Betrayed by Rough Trade lies?

I have just finished reading the excellent book Document and Eyewitness: An Intimate History of Rough Trade by Neil Taylor, which charts the various trials and tribulations that have afflicted Rough Trade over its 30 plus year history. I have always had a soft spot for Rough Trade, as a youth I used to buy a lot of Rough Trade singles and use their mail order, and when I first came to London in the late 1980s spent a lot of time in their Covent Garden branch especially. The book details not only all the financial and ownership problems with which they have been periodically affected, but also a spirit of adventure and a great ear for music by  Geoff Travis and others. Given my work interests I found a lot of the material about the relationships with the artists particularly interesting, including the copy of the original hand written contract, written out in biro on a notepad which says:

1. We... agree to make records and sell them until either or both of the parties reasonably disagree with the arrangement.
2.We agree that once agreed recording, manufacturing and promotional costs have been deducted we will share the ensuing profit equally.

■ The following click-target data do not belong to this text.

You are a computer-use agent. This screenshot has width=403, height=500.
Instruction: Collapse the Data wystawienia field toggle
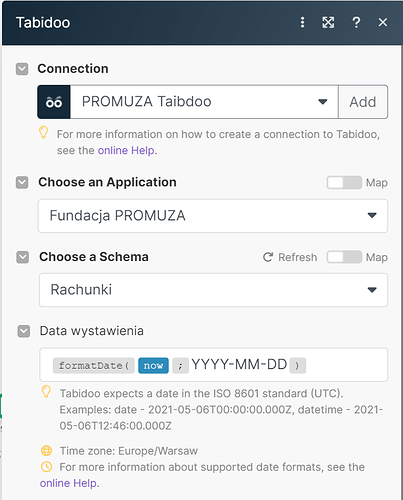coord(24,331)
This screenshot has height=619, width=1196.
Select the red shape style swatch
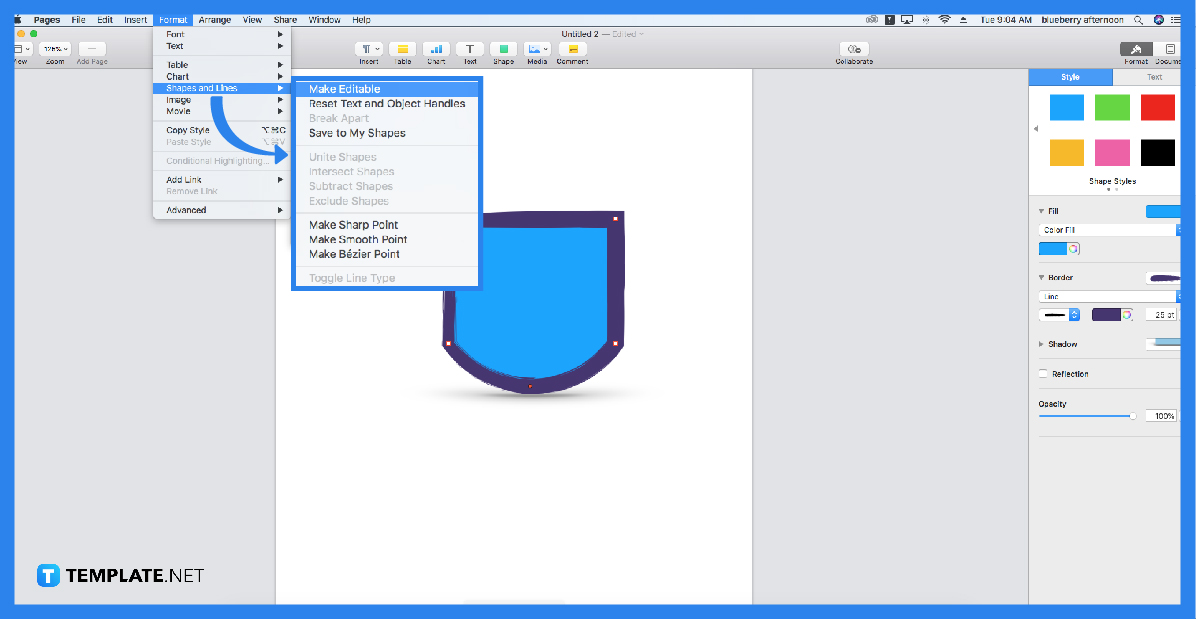[1157, 107]
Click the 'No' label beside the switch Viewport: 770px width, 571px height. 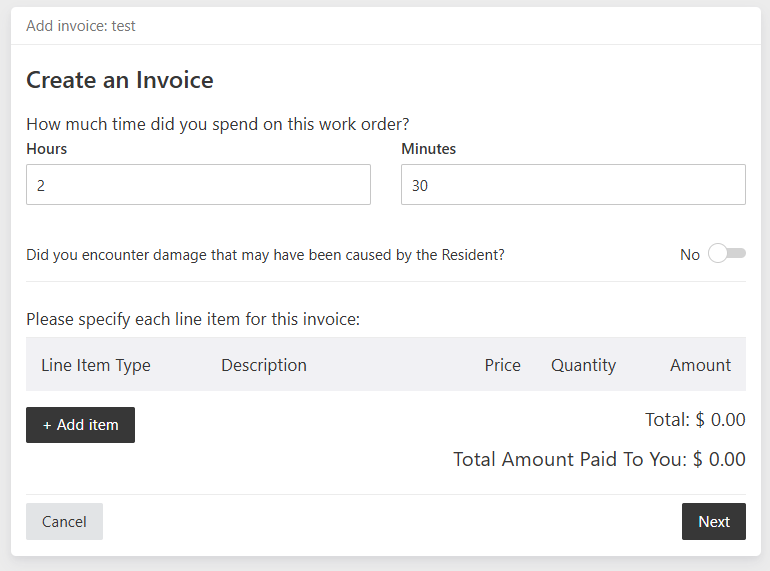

Great stuff - and a real two fingers to the more corporate  financially oriented labels at the time. Of course such an approach does not necessarily mean a  smooth ride and a happy artist, the ethos is refreshing and brings to mind a lot of the optimism and focus of lots of these early independent labels such as Factory, Fast Product, Postcard etc. A former PhD student of mine, Oxana Chiscenco, graduates with her PhD today at the Barbican. Oxana wrote a brilliant PhD thesis based around the need to protect independent record labels  and it seems fitting to send her hearty congratulations today.